__ИСХОДНЫЕ ДАННЫЕ__:
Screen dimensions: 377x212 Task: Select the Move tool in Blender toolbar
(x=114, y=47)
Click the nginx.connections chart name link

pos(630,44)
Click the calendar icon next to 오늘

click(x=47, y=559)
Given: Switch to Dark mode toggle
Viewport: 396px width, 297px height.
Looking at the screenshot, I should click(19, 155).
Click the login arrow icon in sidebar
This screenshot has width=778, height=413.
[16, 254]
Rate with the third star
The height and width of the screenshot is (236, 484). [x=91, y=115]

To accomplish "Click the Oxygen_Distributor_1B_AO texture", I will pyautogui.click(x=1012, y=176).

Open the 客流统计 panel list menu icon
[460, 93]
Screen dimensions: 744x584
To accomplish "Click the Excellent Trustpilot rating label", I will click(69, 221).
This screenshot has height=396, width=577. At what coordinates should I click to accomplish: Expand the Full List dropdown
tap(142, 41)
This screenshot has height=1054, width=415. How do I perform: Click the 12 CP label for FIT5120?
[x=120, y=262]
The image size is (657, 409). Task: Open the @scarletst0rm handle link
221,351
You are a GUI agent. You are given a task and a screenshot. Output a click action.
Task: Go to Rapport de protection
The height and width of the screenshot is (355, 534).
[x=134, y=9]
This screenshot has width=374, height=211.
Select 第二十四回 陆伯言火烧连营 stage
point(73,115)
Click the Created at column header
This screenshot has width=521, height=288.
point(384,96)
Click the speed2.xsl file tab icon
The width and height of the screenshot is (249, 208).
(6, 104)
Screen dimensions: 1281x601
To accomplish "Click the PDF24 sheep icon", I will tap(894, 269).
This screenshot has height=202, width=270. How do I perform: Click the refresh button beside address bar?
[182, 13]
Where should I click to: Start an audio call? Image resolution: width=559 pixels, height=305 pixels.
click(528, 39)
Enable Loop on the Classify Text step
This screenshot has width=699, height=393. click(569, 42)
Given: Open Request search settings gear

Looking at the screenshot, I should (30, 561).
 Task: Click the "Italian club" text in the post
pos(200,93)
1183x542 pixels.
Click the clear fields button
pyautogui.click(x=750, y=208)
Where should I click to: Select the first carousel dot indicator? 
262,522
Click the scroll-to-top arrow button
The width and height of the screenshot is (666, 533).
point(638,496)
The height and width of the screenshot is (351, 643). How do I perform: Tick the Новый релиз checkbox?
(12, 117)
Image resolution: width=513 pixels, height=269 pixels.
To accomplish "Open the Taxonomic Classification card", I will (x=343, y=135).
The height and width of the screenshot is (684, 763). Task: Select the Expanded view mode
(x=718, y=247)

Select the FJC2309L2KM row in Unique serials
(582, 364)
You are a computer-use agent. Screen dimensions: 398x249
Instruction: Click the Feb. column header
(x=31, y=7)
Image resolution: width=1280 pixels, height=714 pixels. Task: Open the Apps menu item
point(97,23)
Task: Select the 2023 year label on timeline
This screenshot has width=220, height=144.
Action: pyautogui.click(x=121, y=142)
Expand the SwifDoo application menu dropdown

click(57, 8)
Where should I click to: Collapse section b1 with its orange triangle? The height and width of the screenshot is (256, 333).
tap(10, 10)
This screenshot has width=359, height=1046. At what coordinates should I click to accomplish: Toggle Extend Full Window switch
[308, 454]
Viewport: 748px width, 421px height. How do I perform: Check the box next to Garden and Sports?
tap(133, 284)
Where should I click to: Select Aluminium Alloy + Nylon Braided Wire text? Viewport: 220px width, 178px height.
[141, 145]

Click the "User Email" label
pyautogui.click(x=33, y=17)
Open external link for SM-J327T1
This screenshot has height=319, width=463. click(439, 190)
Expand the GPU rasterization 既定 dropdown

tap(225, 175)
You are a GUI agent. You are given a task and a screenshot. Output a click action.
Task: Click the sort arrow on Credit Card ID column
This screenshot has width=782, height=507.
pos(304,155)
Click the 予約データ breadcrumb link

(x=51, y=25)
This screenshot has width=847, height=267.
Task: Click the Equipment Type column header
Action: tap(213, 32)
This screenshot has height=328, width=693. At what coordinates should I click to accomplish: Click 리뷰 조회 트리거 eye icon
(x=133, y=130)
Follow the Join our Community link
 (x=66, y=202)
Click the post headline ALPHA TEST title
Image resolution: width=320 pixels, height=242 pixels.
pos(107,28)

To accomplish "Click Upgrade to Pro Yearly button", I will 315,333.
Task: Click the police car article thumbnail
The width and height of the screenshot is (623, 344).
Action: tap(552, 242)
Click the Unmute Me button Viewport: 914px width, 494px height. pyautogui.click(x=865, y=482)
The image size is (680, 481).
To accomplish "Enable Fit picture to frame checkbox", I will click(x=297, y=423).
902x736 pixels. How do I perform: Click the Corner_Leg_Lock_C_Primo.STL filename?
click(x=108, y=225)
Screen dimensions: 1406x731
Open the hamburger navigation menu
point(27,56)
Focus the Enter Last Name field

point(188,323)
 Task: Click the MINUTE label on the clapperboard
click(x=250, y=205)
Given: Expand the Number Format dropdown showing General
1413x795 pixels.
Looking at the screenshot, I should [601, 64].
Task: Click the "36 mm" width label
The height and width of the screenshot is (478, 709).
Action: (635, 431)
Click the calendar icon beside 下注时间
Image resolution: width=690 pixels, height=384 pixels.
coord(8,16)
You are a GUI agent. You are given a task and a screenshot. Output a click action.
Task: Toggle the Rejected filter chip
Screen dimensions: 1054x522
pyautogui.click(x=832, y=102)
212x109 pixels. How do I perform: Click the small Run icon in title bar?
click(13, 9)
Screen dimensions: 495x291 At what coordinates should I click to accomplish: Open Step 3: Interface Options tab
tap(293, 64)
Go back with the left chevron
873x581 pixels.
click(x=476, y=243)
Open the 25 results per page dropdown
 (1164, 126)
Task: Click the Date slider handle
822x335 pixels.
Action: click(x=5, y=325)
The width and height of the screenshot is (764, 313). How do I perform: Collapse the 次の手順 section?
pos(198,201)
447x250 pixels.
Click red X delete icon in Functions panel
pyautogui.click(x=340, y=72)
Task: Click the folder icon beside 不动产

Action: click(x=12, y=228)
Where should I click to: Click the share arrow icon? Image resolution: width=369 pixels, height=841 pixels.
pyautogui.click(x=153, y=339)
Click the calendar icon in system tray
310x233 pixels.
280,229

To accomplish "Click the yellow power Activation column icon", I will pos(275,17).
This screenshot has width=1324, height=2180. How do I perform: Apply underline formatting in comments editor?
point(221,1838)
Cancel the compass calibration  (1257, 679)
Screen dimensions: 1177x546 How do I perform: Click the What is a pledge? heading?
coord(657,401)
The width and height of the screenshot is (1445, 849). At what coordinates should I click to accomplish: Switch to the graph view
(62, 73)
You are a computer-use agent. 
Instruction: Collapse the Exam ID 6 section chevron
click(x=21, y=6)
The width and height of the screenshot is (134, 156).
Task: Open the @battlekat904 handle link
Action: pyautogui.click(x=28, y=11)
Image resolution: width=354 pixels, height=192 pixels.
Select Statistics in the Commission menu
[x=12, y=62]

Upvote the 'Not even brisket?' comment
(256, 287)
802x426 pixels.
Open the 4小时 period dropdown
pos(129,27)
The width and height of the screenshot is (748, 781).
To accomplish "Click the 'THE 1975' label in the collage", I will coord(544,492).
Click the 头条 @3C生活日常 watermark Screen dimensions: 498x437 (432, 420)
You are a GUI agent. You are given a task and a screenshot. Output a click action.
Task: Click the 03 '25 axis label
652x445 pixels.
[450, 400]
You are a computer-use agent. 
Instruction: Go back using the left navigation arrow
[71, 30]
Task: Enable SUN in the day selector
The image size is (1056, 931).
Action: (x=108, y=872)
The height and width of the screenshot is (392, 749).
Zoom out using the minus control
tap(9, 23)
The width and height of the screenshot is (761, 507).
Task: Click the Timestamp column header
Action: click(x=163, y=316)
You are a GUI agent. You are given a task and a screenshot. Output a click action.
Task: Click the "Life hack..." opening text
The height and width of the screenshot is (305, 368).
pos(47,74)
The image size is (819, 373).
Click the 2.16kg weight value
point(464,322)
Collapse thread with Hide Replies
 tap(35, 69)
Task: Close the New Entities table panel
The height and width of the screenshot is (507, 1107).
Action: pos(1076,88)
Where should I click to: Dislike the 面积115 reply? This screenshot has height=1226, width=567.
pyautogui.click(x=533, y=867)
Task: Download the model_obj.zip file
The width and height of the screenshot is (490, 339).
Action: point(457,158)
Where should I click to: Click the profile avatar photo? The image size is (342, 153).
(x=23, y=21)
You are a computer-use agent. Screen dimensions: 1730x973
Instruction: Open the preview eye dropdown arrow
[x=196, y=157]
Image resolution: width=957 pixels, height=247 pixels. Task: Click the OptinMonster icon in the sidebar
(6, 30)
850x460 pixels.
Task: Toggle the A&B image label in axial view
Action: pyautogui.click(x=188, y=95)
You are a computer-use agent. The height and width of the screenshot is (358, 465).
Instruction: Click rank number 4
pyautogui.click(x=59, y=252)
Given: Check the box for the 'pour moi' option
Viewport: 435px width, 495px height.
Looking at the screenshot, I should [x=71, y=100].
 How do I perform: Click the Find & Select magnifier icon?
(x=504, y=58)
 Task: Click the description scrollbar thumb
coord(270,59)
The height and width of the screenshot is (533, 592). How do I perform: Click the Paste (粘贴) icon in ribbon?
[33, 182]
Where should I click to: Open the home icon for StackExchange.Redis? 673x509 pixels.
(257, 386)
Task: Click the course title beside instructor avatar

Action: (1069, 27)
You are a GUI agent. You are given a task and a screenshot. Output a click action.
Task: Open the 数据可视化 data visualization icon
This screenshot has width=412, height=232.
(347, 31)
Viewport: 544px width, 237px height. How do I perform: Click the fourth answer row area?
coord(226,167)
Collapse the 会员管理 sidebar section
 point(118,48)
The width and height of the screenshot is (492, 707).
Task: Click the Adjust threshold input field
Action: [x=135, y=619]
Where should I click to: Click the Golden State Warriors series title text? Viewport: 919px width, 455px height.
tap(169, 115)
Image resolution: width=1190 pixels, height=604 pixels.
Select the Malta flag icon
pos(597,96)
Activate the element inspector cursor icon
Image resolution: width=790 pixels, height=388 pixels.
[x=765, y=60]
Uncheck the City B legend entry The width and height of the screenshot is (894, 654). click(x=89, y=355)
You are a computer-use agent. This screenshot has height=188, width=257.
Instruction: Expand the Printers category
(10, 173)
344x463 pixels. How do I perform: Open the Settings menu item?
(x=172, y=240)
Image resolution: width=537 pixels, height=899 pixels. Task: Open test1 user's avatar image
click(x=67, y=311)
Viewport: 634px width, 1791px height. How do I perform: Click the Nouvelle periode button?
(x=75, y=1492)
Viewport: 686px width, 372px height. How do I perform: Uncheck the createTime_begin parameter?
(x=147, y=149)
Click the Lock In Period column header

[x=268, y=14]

__ЗАДАНИЕ__: Пожалуйста, перенесите в CSV из двух столбцов, «задача» и «ответ», всё от строки с «will pyautogui.click(x=1012, y=176).» вниз до строки с «will click(69, 221).» включительно. Каждой паре текста и ответа отведите одну запись, каждое поле заключите в кавычки, а переносы строк замените пробелами.

__ОТВЕТ__:
задача,ответ
"To accomplish ""Click the Oxygen_Distributor_1B_AO texture"",","I will pyautogui.click(x=1012, y=176)."
"Open the 客流统计 panel list menu icon","[460, 93]"
"Screen dimensions: 744x584 To accomplish ""Click the Excellent Trustpilot rating label"",","I will click(69, 221)."